(Target pointing data)
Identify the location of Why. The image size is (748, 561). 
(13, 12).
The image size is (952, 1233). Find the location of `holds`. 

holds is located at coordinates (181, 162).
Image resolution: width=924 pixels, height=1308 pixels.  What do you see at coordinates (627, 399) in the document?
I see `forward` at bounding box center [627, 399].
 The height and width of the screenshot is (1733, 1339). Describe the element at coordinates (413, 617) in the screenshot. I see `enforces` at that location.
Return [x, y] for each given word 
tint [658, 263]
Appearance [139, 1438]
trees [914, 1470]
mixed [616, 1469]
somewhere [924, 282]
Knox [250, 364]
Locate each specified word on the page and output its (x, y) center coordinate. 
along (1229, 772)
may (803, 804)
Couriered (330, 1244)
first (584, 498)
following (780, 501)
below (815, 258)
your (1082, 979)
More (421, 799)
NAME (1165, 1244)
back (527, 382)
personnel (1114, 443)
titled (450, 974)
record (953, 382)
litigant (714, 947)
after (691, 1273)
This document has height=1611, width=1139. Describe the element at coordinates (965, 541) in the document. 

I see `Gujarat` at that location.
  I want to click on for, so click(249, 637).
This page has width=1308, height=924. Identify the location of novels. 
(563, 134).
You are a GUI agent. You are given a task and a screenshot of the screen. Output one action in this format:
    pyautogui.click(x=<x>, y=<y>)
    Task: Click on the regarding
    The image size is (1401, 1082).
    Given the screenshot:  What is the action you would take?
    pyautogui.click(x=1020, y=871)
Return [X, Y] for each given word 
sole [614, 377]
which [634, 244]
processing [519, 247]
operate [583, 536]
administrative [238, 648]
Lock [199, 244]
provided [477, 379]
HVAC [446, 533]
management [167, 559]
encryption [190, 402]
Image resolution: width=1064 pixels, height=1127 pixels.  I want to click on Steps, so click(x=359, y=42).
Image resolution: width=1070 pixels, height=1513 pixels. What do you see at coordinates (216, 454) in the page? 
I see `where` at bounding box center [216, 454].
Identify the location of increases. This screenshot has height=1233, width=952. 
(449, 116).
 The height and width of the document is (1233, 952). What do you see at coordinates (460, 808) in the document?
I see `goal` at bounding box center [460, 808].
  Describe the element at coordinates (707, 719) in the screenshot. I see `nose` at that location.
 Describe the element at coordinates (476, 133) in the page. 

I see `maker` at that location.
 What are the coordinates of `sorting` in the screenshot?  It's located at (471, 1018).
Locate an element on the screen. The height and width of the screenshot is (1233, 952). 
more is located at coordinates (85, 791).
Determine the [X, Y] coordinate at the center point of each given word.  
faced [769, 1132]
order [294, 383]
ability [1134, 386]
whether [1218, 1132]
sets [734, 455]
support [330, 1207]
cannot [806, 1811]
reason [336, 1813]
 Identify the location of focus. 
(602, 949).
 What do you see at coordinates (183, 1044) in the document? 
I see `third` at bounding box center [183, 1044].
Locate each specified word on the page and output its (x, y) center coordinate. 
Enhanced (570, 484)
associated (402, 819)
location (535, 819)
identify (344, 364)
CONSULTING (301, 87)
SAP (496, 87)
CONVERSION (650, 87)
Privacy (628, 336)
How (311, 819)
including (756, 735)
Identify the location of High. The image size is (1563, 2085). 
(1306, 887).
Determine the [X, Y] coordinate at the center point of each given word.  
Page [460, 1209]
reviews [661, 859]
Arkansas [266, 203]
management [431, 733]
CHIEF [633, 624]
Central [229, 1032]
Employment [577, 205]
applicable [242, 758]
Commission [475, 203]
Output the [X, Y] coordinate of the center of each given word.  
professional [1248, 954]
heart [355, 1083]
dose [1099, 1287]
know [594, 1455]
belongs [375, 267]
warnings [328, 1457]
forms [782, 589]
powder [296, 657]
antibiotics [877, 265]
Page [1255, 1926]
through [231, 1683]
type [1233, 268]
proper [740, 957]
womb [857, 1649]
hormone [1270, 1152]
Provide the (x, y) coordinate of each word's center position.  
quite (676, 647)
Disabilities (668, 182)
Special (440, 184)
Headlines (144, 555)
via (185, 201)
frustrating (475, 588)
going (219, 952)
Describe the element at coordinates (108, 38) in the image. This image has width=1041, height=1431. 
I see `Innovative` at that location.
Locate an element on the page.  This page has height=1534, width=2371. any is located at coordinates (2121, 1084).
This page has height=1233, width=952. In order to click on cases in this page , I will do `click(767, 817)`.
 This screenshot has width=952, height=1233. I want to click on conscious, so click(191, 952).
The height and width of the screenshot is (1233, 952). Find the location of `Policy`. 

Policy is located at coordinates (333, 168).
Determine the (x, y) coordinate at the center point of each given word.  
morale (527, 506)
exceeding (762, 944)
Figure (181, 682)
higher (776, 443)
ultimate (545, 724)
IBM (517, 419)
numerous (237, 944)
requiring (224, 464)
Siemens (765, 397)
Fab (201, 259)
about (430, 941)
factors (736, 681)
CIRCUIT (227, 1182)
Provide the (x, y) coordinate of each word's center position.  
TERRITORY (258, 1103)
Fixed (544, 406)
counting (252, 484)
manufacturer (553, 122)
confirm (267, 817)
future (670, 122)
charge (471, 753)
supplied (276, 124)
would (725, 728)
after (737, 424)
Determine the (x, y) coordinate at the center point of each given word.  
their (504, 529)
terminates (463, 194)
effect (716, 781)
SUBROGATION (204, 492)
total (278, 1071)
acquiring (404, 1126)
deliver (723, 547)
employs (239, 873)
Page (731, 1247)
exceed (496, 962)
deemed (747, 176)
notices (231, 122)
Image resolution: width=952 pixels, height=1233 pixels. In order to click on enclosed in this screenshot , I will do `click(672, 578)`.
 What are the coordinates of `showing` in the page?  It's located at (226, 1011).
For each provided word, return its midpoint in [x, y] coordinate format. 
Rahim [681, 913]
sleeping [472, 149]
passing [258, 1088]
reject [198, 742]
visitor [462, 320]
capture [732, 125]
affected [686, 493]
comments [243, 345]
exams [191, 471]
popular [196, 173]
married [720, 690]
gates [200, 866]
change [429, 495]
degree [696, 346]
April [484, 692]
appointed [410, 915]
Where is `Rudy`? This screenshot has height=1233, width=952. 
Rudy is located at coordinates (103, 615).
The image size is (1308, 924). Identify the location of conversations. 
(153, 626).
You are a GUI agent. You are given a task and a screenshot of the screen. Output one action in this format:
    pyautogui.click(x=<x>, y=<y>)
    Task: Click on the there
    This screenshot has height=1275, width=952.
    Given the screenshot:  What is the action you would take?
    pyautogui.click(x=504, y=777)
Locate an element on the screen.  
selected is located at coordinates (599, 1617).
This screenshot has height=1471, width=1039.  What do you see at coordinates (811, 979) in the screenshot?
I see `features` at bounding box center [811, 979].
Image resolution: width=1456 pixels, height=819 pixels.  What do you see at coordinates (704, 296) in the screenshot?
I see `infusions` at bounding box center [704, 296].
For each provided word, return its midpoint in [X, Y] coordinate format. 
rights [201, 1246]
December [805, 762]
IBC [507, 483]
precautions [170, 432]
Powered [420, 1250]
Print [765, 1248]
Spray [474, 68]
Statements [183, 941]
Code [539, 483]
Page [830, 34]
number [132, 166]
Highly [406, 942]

## THE PROBLEM:
Please rewrite all of the material, substituting "Based on the screenshot:" for every occurrence of "Given the screenshot:" and leaving everything else unchanged.

## RESPONSE BELOW:
Identify the location of Why. The image size is (748, 561). 
(13, 12).
The image size is (952, 1233). Find the location of `holds`. 

holds is located at coordinates (181, 162).
Image resolution: width=924 pixels, height=1308 pixels.  What do you see at coordinates (627, 399) in the document?
I see `forward` at bounding box center [627, 399].
 The height and width of the screenshot is (1733, 1339). Describe the element at coordinates (413, 617) in the screenshot. I see `enforces` at that location.
Return [x, y] for each given word 
tint [658, 263]
Appearance [139, 1438]
trees [914, 1470]
mixed [616, 1469]
somewhere [924, 282]
Knox [250, 364]
Locate each specified word on the page and output its (x, y) center coordinate. 
along (1229, 772)
may (803, 804)
Couriered (330, 1244)
first (584, 498)
following (780, 501)
below (815, 258)
your (1082, 979)
More (421, 799)
NAME (1165, 1244)
back (527, 382)
personnel (1114, 443)
titled (450, 974)
record (953, 382)
litigant (714, 947)
after (691, 1273)
This document has height=1611, width=1139. Describe the element at coordinates (965, 541) in the document. 

I see `Gujarat` at that location.
  I want to click on for, so click(249, 637).
This page has width=1308, height=924. Identify the location of novels. 
(563, 134).
You are a GUI agent. You are given a task and a screenshot of the screen. Output one action in this format:
    pyautogui.click(x=<x>, y=<y>)
    Task: Click on the regarding
    The image size is (1401, 1082).
    Based on the screenshot:  What is the action you would take?
    pyautogui.click(x=1020, y=871)
Return [X, Y] for each given word 
sole [614, 377]
which [634, 244]
processing [519, 247]
operate [583, 536]
administrative [238, 648]
Lock [199, 244]
provided [477, 379]
HVAC [446, 533]
management [167, 559]
encryption [190, 402]
Image resolution: width=1064 pixels, height=1127 pixels.  I want to click on Steps, so click(x=359, y=42).
Image resolution: width=1070 pixels, height=1513 pixels. What do you see at coordinates (216, 454) in the page? 
I see `where` at bounding box center [216, 454].
Identify the location of increases. This screenshot has height=1233, width=952. 
(449, 116).
 The height and width of the document is (1233, 952). What do you see at coordinates (460, 808) in the document?
I see `goal` at bounding box center [460, 808].
  Describe the element at coordinates (707, 719) in the screenshot. I see `nose` at that location.
 Describe the element at coordinates (476, 133) in the page. 

I see `maker` at that location.
 What are the coordinates of `sorting` in the screenshot?  It's located at (471, 1018).
Locate an element on the screen. The height and width of the screenshot is (1233, 952). 
more is located at coordinates (85, 791).
Determine the [X, Y] coordinate at the center point of each given word.  
faced [769, 1132]
order [294, 383]
ability [1134, 386]
whether [1218, 1132]
sets [734, 455]
support [330, 1207]
cannot [806, 1811]
reason [336, 1813]
 Identify the location of focus. 
(602, 949).
 What do you see at coordinates (183, 1044) in the document? 
I see `third` at bounding box center [183, 1044].
Locate each specified word on the page and output its (x, y) center coordinate. 
Enhanced (570, 484)
associated (402, 819)
location (535, 819)
identify (344, 364)
CONSULTING (301, 87)
SAP (496, 87)
CONVERSION (650, 87)
Privacy (628, 336)
How (311, 819)
including (756, 735)
Identify the location of High. The image size is (1563, 2085). 
(1306, 887).
Determine the [X, Y] coordinate at the center point of each given word.  
Page [460, 1209]
reviews [661, 859]
Arkansas [266, 203]
management [431, 733]
CHIEF [633, 624]
Central [229, 1032]
Employment [577, 205]
applicable [242, 758]
Commission [475, 203]
Output the [X, Y] coordinate of the center of each given word.  
professional [1248, 954]
heart [355, 1083]
dose [1099, 1287]
know [594, 1455]
belongs [375, 267]
warnings [328, 1457]
forms [782, 589]
powder [296, 657]
antibiotics [877, 265]
Page [1255, 1926]
through [231, 1683]
type [1233, 268]
proper [740, 957]
womb [857, 1649]
hormone [1270, 1152]
Provide the (x, y) coordinate of each word's center position.  
quite (676, 647)
Disabilities (668, 182)
Special (440, 184)
Headlines (144, 555)
via (185, 201)
frustrating (475, 588)
going (219, 952)
Describe the element at coordinates (108, 38) in the image. This image has width=1041, height=1431. 
I see `Innovative` at that location.
Locate an element on the page.  This page has height=1534, width=2371. any is located at coordinates (2121, 1084).
This page has height=1233, width=952. In order to click on cases in this page , I will do `click(767, 817)`.
 This screenshot has width=952, height=1233. I want to click on conscious, so click(191, 952).
The height and width of the screenshot is (1233, 952). Find the location of `Policy`. 

Policy is located at coordinates (333, 168).
Determine the (x, y) coordinate at the center point of each given word.  
morale (527, 506)
exceeding (762, 944)
Figure (181, 682)
higher (776, 443)
ultimate (545, 724)
IBM (517, 419)
numerous (237, 944)
requiring (224, 464)
Siemens (765, 397)
Fab (201, 259)
about (430, 941)
factors (736, 681)
CIRCUIT (227, 1182)
Provide the (x, y) coordinate of each word's center position.  
TERRITORY (258, 1103)
Fixed (544, 406)
counting (252, 484)
manufacturer (553, 122)
confirm (267, 817)
future (670, 122)
charge (471, 753)
supplied (276, 124)
would (725, 728)
after (737, 424)
Determine the (x, y) coordinate at the center point of each given word.  
their (504, 529)
terminates (463, 194)
effect (716, 781)
SUBROGATION (204, 492)
total (278, 1071)
acquiring (404, 1126)
deliver (723, 547)
employs (239, 873)
Page (731, 1247)
exceed (496, 962)
deemed (747, 176)
notices (231, 122)
Image resolution: width=952 pixels, height=1233 pixels. In order to click on enclosed in this screenshot , I will do `click(672, 578)`.
 What are the coordinates of `showing` in the page?  It's located at (226, 1011).
For each provided word, return its midpoint in [x, y] coordinate format. 
Rahim [681, 913]
sleeping [472, 149]
passing [258, 1088]
reject [198, 742]
visitor [462, 320]
capture [732, 125]
affected [686, 493]
comments [243, 345]
exams [191, 471]
popular [196, 173]
married [720, 690]
gates [200, 866]
change [429, 495]
degree [696, 346]
April [484, 692]
appointed [410, 915]
Where is `Rudy`? This screenshot has height=1233, width=952. 
Rudy is located at coordinates (103, 615).
The image size is (1308, 924). Identify the location of conversations. 
(153, 626).
You are a GUI agent. You are given a task and a screenshot of the screen. Output one action in this format:
    pyautogui.click(x=<x>, y=<y>)
    Task: Click on the there
    This screenshot has height=1275, width=952.
    Based on the screenshot:  What is the action you would take?
    pyautogui.click(x=504, y=777)
Locate an element on the screen.  
selected is located at coordinates (599, 1617).
This screenshot has height=1471, width=1039.  What do you see at coordinates (811, 979) in the screenshot?
I see `features` at bounding box center [811, 979].
Image resolution: width=1456 pixels, height=819 pixels.  What do you see at coordinates (704, 296) in the screenshot?
I see `infusions` at bounding box center [704, 296].
For each provided word, return its midpoint in [X, Y] coordinate format. 
rights [201, 1246]
December [805, 762]
IBC [507, 483]
precautions [170, 432]
Powered [420, 1250]
Print [765, 1248]
Spray [474, 68]
Statements [183, 941]
Code [539, 483]
Page [830, 34]
number [132, 166]
Highly [406, 942]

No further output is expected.